I had the privilege to attend a WASCUC (our accreditation agency) briefing some years ago, during which research was shared regarding what employers are looking for when hiring new employees. In my view, these skill sets have only increased in their importance—and people in the workforce with these capacities will be exceptionally employable:
- Critical thinking and analytic reasoning: 81 percent
- Complex problem-solving: 75 percent
- Teamwork skills in diverse groups: 71 percent
- Creativity and innovation: 70 percent
- Information literacy: 68 percent
- Quantitative reasoning: 63 percent
Let me share what I would call the “triple-braided cord” for how students and graduates can be exceptionally employable in this economy and in future economies.
Here it is.
One: Engage your academic pursuits fully.
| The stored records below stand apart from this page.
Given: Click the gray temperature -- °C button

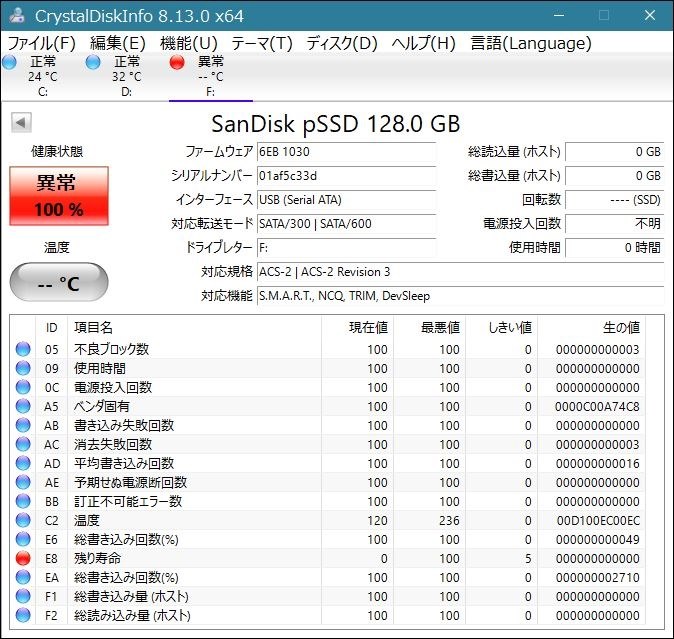Looking at the screenshot, I should 59,282.
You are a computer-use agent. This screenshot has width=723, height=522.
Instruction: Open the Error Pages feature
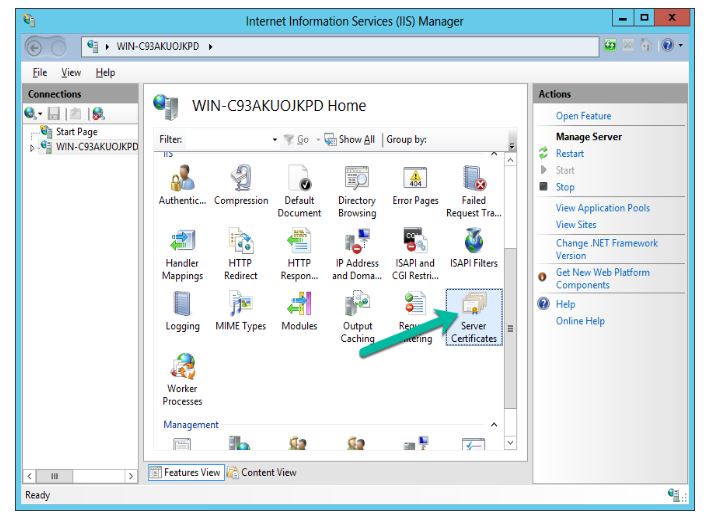tap(415, 184)
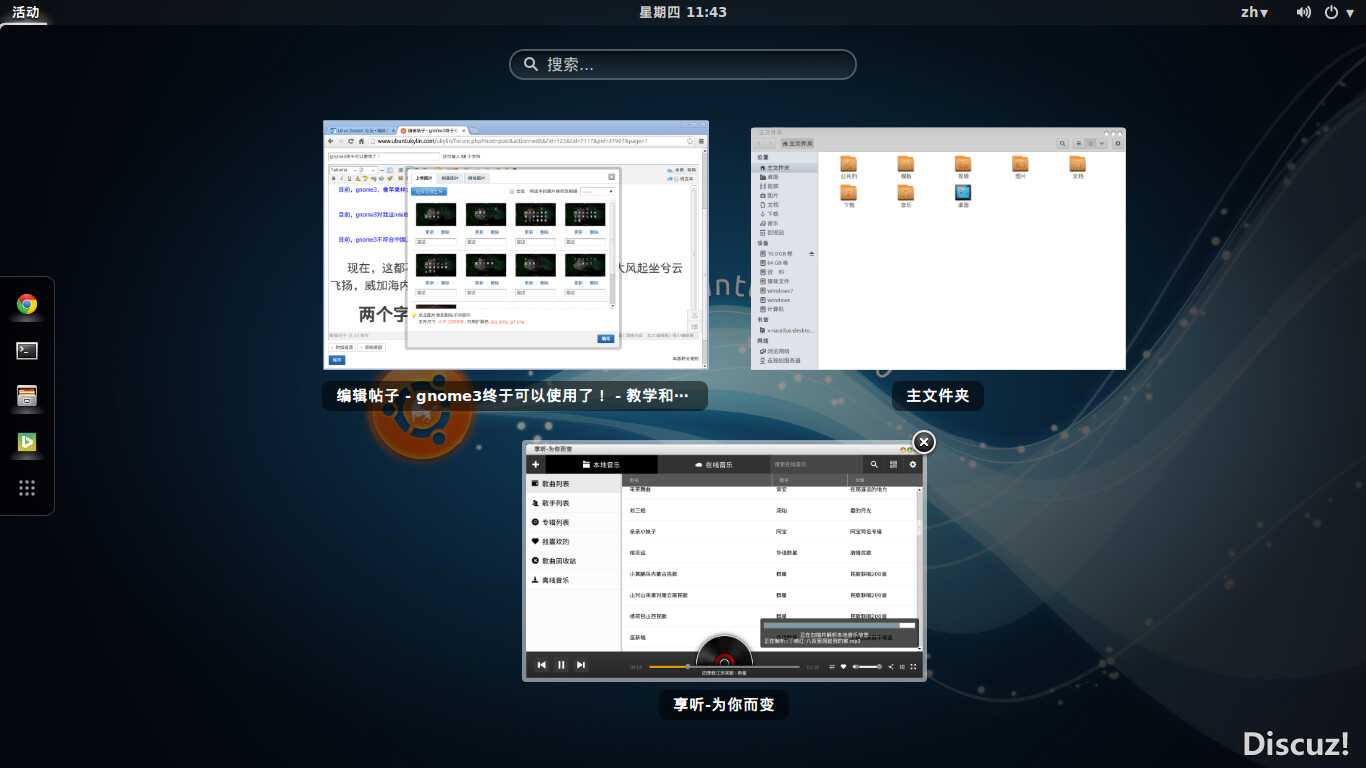Expand the power system menu
The height and width of the screenshot is (768, 1366).
pyautogui.click(x=1337, y=12)
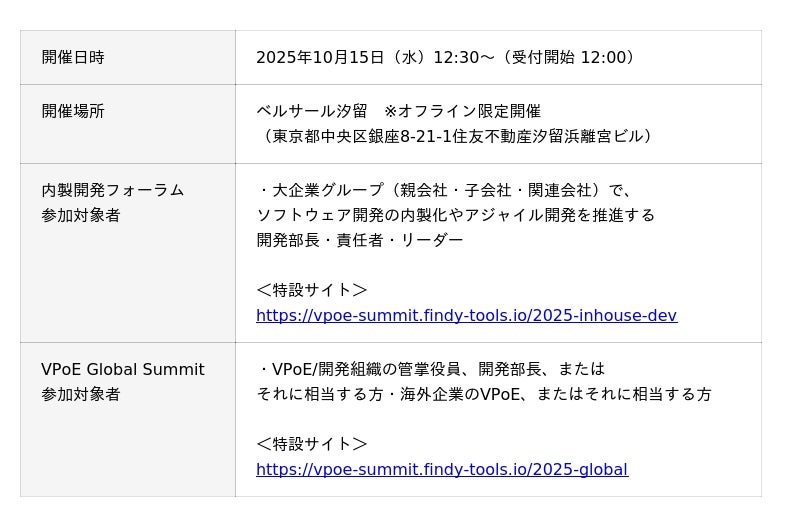Click 参加対象者 below 内製開発フォーラム
This screenshot has width=800, height=527.
[81, 215]
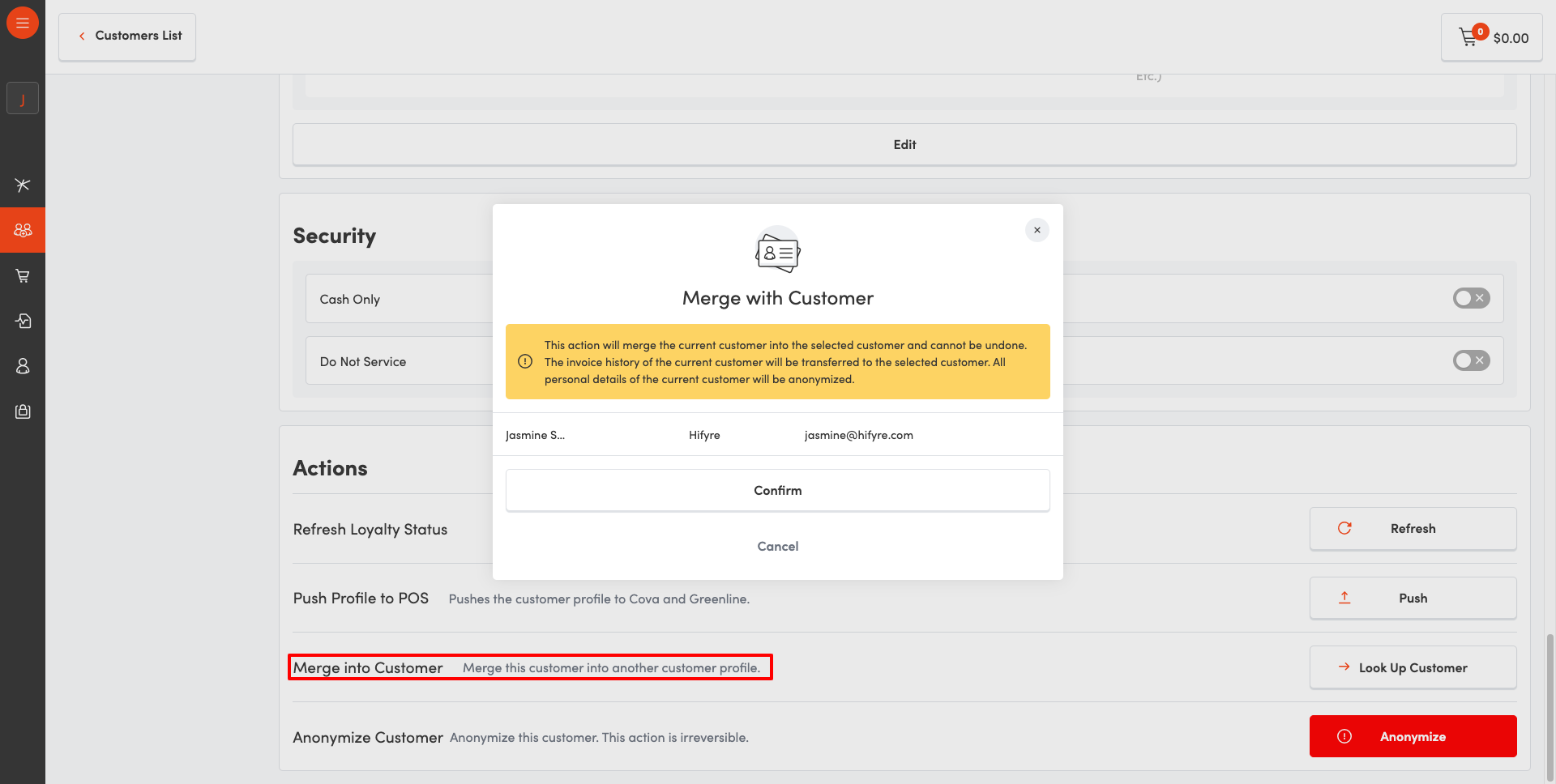Close the Merge with Customer dialog
The image size is (1556, 784).
[x=1037, y=230]
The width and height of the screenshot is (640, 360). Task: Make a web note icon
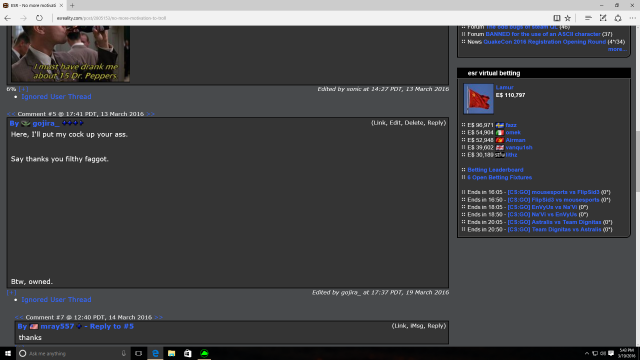(603, 18)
Progressively grasp general studies and major focus across the span of your collegiate years.
Two: Engage in a series of increasingly challenging and focused “real world” internships, work experience, and practical settings over your four years.
Progressive exposure to a “real world” application of knowledge is the singular key to becoming exceptionally employable. Employers want to see increasing capacity, motivation, and results.
Three: Engage with a community of relationships where you are mentored, encouraged, held accountable, and growing in and over time.
If you do those three things, you will not only be exceptionally employable after graduation, but you will have multiple options to pursue.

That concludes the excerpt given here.